Other advantages of emergency stations include:

  • They are always available – day and night.
  • Police dispatchers can immediately locate the precise location of calls.
  • Built-in speakers can be used to broadcast emergency information.
  • Two call buttons – one for emergencies and another for non-critical calls, such as requests for campus directions.

Emergency stations are ideal for all campus areas, such as parking lots and garages, large open spaces, in and around dorms, and recreation centers and near elevators. They should be placed so that at least two stations are within view to allow a distressed student the option of choosing the closest unit.

Smartphones, carried by virtually all students, allow campuses to employ one of the dozens of commercial and campus-initiated apps capable of accessing campus police. Most allow the submission of voice and video. They also allow others with the app to track a friend’s progress as they walk to their destination.

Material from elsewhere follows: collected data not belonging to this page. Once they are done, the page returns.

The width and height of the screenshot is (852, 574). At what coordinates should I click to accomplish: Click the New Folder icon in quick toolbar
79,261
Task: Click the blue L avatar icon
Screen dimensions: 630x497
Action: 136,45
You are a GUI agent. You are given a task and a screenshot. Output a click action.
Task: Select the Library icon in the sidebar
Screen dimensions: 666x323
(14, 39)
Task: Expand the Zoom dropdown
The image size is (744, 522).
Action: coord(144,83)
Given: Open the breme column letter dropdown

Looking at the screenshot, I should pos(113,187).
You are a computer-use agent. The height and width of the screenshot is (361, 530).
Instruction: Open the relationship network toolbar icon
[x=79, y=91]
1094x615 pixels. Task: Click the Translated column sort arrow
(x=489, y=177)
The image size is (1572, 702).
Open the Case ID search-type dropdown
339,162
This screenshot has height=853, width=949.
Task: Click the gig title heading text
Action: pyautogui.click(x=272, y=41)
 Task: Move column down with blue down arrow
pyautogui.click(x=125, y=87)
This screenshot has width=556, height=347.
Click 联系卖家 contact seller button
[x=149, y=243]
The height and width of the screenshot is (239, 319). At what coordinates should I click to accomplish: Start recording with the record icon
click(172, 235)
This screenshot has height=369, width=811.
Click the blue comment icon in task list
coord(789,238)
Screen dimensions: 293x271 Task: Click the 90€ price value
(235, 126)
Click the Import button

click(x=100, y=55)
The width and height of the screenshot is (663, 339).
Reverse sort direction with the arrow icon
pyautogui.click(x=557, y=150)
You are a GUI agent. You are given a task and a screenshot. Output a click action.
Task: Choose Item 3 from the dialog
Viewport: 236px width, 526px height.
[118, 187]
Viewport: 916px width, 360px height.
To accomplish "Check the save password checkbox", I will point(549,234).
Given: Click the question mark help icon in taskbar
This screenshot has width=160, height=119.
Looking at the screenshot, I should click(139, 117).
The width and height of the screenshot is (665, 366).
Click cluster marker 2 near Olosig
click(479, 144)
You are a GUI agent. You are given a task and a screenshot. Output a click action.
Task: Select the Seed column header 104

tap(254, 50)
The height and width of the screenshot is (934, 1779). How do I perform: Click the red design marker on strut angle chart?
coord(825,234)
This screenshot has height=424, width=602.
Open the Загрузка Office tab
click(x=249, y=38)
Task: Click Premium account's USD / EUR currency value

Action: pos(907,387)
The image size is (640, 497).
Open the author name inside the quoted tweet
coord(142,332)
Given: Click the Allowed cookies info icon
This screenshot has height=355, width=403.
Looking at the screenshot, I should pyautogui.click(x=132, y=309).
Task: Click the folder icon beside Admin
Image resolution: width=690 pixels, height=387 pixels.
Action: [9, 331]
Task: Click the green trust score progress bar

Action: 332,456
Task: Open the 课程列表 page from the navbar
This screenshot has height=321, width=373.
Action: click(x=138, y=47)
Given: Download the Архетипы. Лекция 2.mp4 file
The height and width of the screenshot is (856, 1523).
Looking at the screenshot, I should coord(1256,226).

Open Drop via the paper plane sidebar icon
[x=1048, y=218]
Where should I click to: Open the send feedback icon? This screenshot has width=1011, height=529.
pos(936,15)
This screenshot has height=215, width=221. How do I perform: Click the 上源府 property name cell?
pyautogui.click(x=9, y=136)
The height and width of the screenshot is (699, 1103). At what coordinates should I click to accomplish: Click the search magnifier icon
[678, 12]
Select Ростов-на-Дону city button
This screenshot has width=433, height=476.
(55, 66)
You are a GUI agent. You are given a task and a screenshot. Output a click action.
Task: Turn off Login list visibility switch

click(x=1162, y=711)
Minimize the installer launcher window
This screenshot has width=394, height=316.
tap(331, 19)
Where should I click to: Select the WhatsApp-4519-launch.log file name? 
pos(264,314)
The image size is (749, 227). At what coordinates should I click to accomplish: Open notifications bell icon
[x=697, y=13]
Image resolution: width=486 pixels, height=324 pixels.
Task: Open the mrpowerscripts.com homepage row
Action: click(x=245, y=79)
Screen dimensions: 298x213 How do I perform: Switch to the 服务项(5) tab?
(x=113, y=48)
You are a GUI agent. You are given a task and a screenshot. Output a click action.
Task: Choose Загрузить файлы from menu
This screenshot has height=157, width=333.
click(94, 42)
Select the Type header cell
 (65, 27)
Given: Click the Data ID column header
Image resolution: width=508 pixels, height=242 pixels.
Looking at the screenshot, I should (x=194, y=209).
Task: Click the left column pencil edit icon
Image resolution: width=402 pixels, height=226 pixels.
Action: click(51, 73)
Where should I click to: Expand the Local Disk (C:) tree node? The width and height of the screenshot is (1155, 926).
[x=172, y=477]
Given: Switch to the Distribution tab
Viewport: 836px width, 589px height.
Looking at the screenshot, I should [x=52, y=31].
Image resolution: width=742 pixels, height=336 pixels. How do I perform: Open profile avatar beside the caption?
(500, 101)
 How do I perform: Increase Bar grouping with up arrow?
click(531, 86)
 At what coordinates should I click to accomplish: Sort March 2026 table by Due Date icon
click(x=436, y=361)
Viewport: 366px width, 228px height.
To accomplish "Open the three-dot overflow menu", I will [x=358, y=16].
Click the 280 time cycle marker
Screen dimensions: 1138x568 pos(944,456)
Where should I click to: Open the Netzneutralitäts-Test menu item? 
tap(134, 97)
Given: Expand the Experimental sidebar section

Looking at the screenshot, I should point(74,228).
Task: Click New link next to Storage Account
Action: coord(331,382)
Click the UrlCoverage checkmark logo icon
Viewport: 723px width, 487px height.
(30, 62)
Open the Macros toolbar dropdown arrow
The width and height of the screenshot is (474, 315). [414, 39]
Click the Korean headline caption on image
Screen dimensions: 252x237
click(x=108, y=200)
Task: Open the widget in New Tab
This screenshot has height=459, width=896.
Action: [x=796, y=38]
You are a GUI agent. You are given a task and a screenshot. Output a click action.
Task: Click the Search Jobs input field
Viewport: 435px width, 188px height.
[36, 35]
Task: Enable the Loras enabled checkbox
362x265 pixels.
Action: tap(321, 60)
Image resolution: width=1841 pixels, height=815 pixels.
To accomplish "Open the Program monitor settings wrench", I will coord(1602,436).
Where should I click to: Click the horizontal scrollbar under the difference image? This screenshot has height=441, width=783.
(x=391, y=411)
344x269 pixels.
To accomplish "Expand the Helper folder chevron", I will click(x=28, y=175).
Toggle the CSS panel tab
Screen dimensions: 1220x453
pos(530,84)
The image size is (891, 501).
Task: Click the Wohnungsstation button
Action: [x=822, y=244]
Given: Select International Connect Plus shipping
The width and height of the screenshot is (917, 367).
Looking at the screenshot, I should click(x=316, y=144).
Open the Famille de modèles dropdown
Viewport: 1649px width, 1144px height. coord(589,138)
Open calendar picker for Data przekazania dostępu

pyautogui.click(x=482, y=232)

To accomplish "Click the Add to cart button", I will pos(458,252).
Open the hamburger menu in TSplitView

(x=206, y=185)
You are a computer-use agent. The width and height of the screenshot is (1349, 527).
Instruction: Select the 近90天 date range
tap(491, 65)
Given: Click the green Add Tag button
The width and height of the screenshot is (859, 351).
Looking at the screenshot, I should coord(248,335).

However, these apps have limitations. They require a student to enroll in the program and download the necessary app. Few, if any, campuses report full enrollment. Police need to know precisely where to respond to a call for help. While mobile phone tracking can be accurate to within a few feet in ideal conditions, weather, the proximity of cell towers, the signal carrier, topography and other factors can significantly decrease accuracy. Also, remote campus areas may have weak or non-existent phone coverage.

Apps are useless if the phone battery has died or if the phone was stolen in an encounter. And if attacked or chased, students may not have time to pull a phone from a backpack or pocket to open the necessary app. This doesn’t totally diminish the value of these apps as they can serve as another valuable layer of outdoor security.

On any campus, many of the principals of CPTED (Crime Prevention Through Environmental Design) apply. Trimming bushes and trees to deny criminals hiding places is a good idea. Adding lighting and replacing burned-out bulbs helps. Fences and gates help keep people away from potentially dangerous situations.

Trained police officers or security guards on regular patrol—on foot, bike or car—can be an effective deterrent. By being out of the station, they can respond more quickly to reports of a crime.

Another popular idea on many campuses is the use of a safety escort. This may involve campus police or carefully screened student volunteers to accompany students crossing the campus at night.

A slightly different twist on this is in place at the University of California, Davis. There the police chief set up a “Safe Rides” program offering students a ride home after campus transportation ends for the night. The program recently provided rides for 5,000 students in one month. The popularity of the program has the chief looking to expand the service.

There is no one technology, device or service capable of handling all outdoor campus emergencies. It's all about layering multiple solutions. The synergy of video surveillance, emergency towers and stations, CPTED, police patrols, safety escorts and smartphone apps all combine to make a more secure campus.

How much of each layer is required will vary on the size, location, number of students and other factors on each campus. A risk assessment, conducted by an experienced security professional, can help any campus pinpoint its security strengths and weaknesses. The assessment should also lead to a plan that helps administrators determine how and where limited budgets should be spent.

A college or university campus is a complex community. The openness, number of people and the physical size of campuses make them one of the biggest security challenges.

But there has never been more pressure on campuses to be secure. Federal law mandates campuses report crimes, and those reports are important factors when parents help their children select a college or university. Fortunately, there are industry best practices available to make any campus safer and more secure—within buildings and outdoors.